El primer cohete orbital desarrollado en Australia se estrelló casi inmediatamente después de su despegue. A pesar de que el cohete Eris de la compañía Gilmour Space permaneció en el aire sobre Bowen por solo 14 segundos, la naciente industria espacial australiana declara con optimismo genuino que este intento fallido de alcanzar la órbita es una plataforma de lanzamiento para el éxito futuro.

La nave espacial estuvo en el aire menos de un minuto antes de estrellarse, levantando una gigantesca columna de humo. Sin embargo, como señala The Guardian, este evento se considera un hito histórico: el intento de lanzar un cohete orbital diseñado y fabricado en Australia.
El cohete Eris, construido por Gilmour Space, con sede en Gold Coast, despegó brevemente desde el puerto espacial orbital de Bowen, en el norte de Queensland, el miércoles por la mañana, después de varios meses de espera por condiciones adecuadas.
Entusiastas observaron el intento de alcanzar la órbita desde las colinas circundantes, y la transmisión en vivo fue realizada por el youtuber Josh Keagan, también conocido como el astronauta australiano.
“¡Bien, empezamos, empezamos, ha comenzado!” – exclamó Keagan, conteniendo la respiración por la emoción, después de dos días de paciente observación. Pero la celebración duró poco. “Desapareció, desapareció,” – dijo Keagan segundos después. “Oh no, no desapareció, no hubo suficiente empuje para mantenerlo en funcionamiento. Creo que este es el final del cohete Eris. Tenemos una nube, y este es el final.”
Pero aunque la columna de humo pudo haber marcado el final de Eris, Gilmour y la incipiente industria espacial australiana esperan que este intento fallido de alcanzar la órbita sea solo el comienzo, señala The Guardian.
Poco después, Gilmour Space emitió un comunicado lleno de optimismo, afirmando que el vuelo de 14 segundos de `Eris` acercó a Australia al club de las seis naciones que lanzan regularmente naves espaciales a la órbita.
“Para un primer vuelo de prueba, especialmente después de una prolongada espera de 18 meses para la aprobación final, este es un resultado significativo y un paso adelante importante para la capacidad espacial soberana de Australia,” – decía el comunicado. “Lo más importante es que el equipo está seguro y con energía para el segundo vuelo de prueba.”

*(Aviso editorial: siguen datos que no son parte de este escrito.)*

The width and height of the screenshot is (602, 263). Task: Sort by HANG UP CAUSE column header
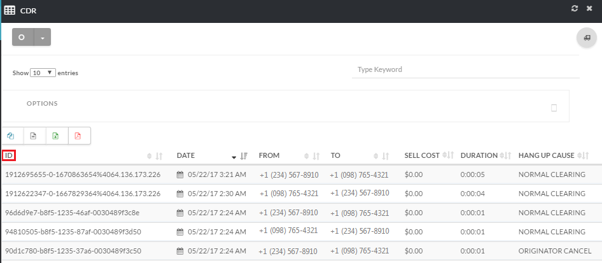[547, 155]
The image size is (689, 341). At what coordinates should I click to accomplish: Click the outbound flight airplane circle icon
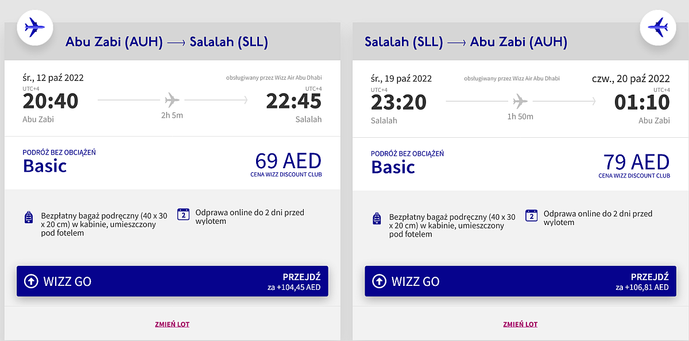35,27
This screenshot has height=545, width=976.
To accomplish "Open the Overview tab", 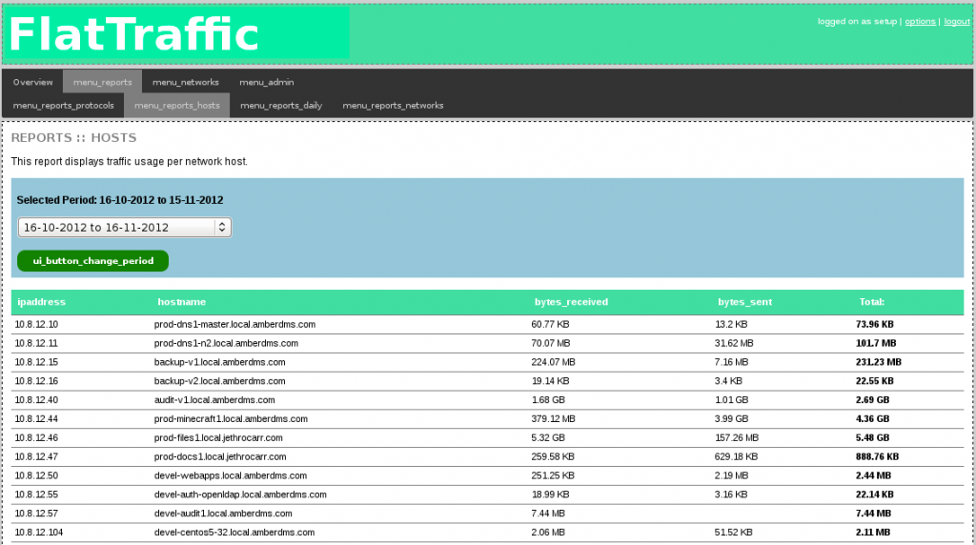I will 33,82.
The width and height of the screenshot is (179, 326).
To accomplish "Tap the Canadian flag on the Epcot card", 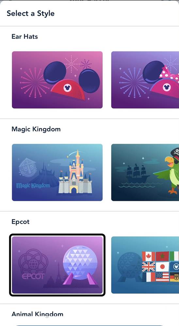I will point(149,256).
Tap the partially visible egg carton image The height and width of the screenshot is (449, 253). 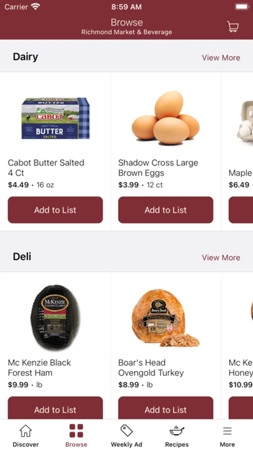pos(245,120)
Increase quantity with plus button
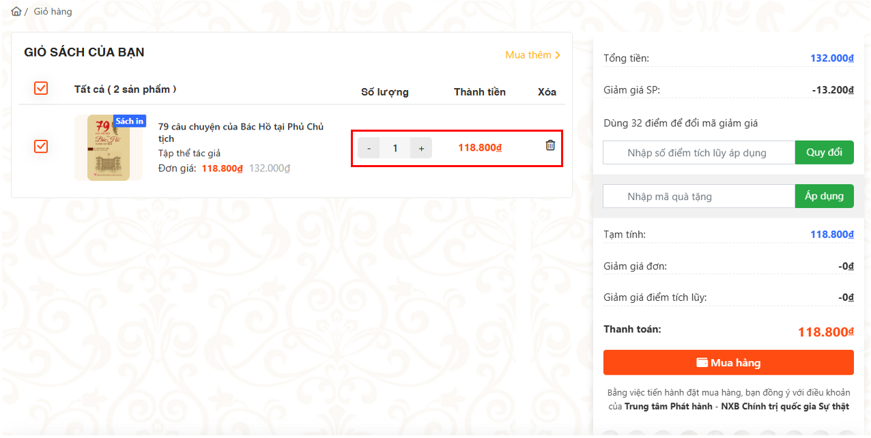This screenshot has height=438, width=871. coord(421,148)
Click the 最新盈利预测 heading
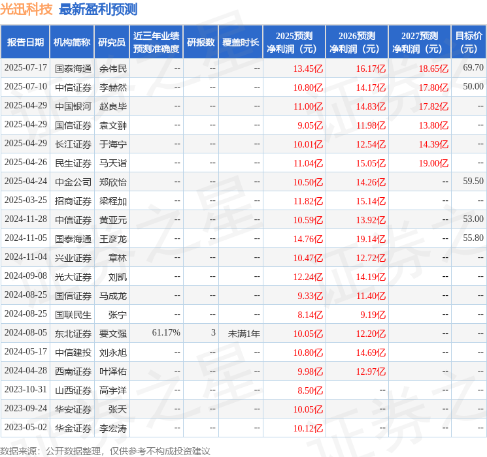Image resolution: width=487 pixels, height=457 pixels. [98, 10]
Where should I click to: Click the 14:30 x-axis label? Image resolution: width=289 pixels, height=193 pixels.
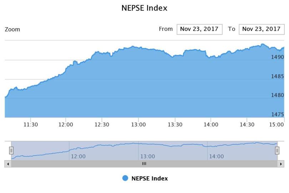(x=247, y=124)
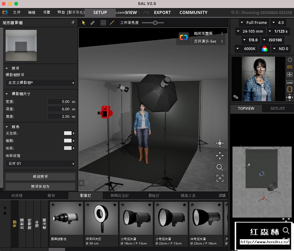Click the grid overlay icon
This screenshot has width=294, height=251.
[x=103, y=23]
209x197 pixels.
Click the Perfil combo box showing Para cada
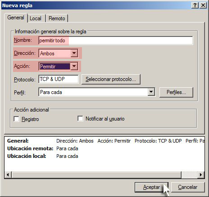coord(97,92)
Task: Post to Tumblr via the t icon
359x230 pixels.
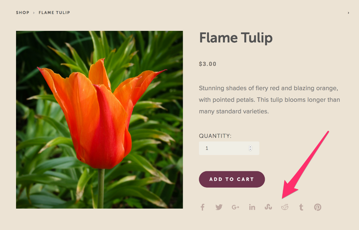Action: click(301, 207)
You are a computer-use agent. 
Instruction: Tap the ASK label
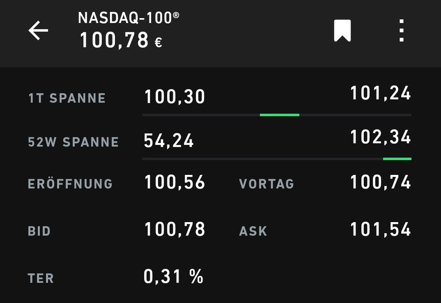pyautogui.click(x=253, y=231)
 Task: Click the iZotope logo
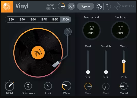[x=124, y=6]
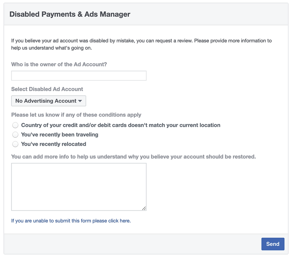
Task: Click the Disabled Payments & Ads Manager heading
Action: point(70,14)
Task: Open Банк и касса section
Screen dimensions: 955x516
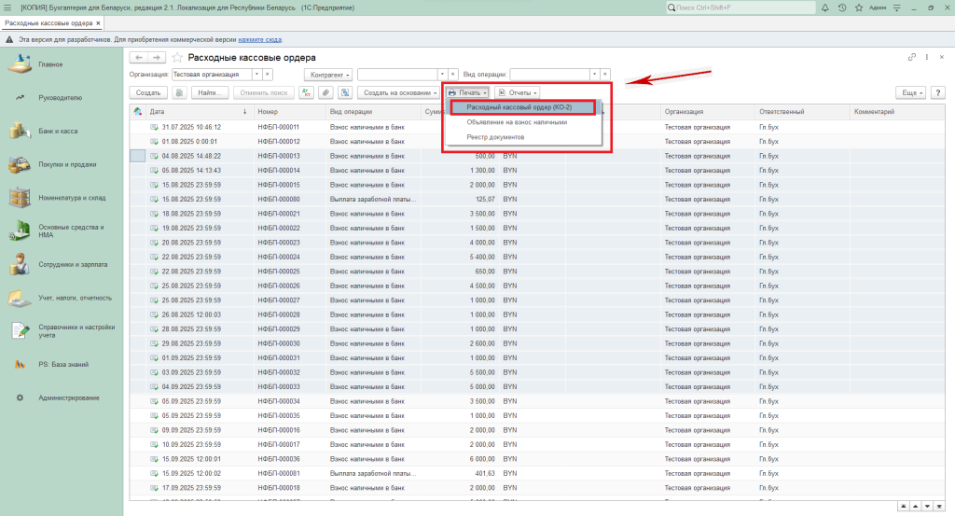Action: [58, 132]
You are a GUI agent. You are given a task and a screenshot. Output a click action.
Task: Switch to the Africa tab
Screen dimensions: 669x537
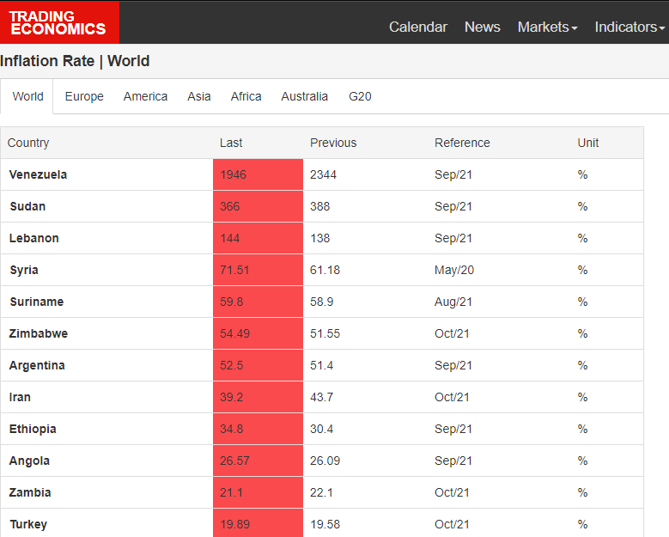[x=246, y=96]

El director ejecutivo de la compañía, Adam Gilmour, publicó un mensaje en las redes sociales expresando su satisfacción con el intento de lanzamiento. “Estoy feliz de que hayamos despegado de la plataforma,” – escribió. “Claro, me hubiera gustado que el vuelo durara más, pero también estoy contento con esto.”
El cohete, de 23 metros de largo y 30 toneladas de peso, estaba cubierto de sensores, con cuya ayuda la compañía de Queensland espera obtener información que ayude en futuros intentos de lanzamiento.
La fundación australiana One Giant Leap, que desarrolla programas educativos destinados a formar futuros profesionales para la industria espacial, felicitó a Gilmour Space por su “trabajo impecable.” “La única forma de aprender es seguir adelante,” – escribió la fundación en redes sociales. “Hoy sabemos más que ayer.”
El lanzamiento de Gilmour Space estaba previsto para el martes, pero se retrasó debido a fuertes vientos. También se había planeado un lanzamiento en mayo, pero no se llevó a cabo. La semana pasada, la compañía recibió 5 millones de dólares del gobierno australiano para su cohete Eris con el fin de desarrollar un motor de cohete líquido de próxima generación.